I'm going to step away from the previous post to talk "overview" because right now you are still gathering facts. There will be tons of things to consider and your best bet is to try to stay methodical in what you do. Divide and conquer. Do your fact-finding in a way that allows you to separate what you learned according to relevant topics.
There are a few guidelines I can offer and they won't entirely make sense right away perhaps. But I'll explain and hope that they will be "food for thought" when you are designing.
Rule #1 - If you can't do it on paper, you can't do it in Access. That is, if you don't understand the processes well enough to draw a diagram of where data originates, where/how it is processed, and where it goes, then you aren't ready to actually build anything other than as a "trial balloon." If you can put a diagram on paper, you have a roadmap. This is important because if you don't have a map to where you are going, how do you think you will ever find it, or know that you HAVE found it? Without this roadmap, you have no target and if you shoot from the hip, you will find out how lousy a shot you can be. It can be an eye-opening experience.

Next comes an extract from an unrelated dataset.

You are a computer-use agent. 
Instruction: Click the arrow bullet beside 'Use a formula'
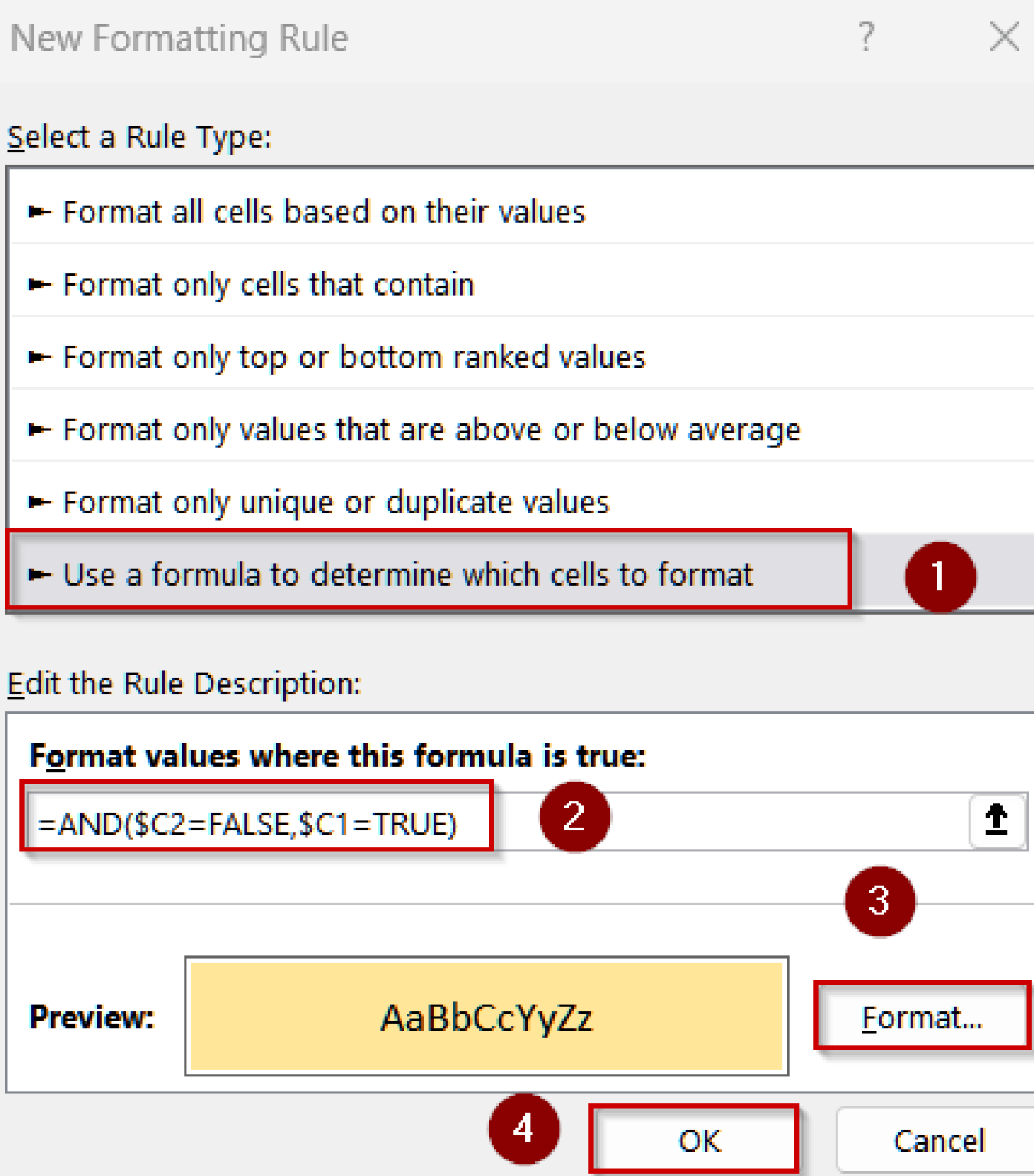[39, 575]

Rule #2 - Access can't tell you anything you didn't provide to it first. That is, Access knows NOTHING except how to make tables, queries, forms, reports, macros, and modules - and relationships. But it knows nothing about YOUR business at all. So YOU will be providing the inputs that become your working data sets. If you want to see XYZ coming out of your database, you have to provide it with XYZ somewhere, or at least you have to give it X, Y, and Z and the formula that combines them. This rule sometimes means that you have to work backwards from the desired outputs to verify that you have the inputs you need to make this DB work.
Rule #3 - When your Access Database says X and yet the real-world process says Y, the database is wrong. That is, reality always wins. When you plan your DB to do things, be sure that you are planning something that corresponds to the real-world process. Otherwise you will reach the point where either (a) your database forces a business process change (the tail is wagging the dog) or (b) your database becomes useless because it diverges too much from reality. Neither of those is good.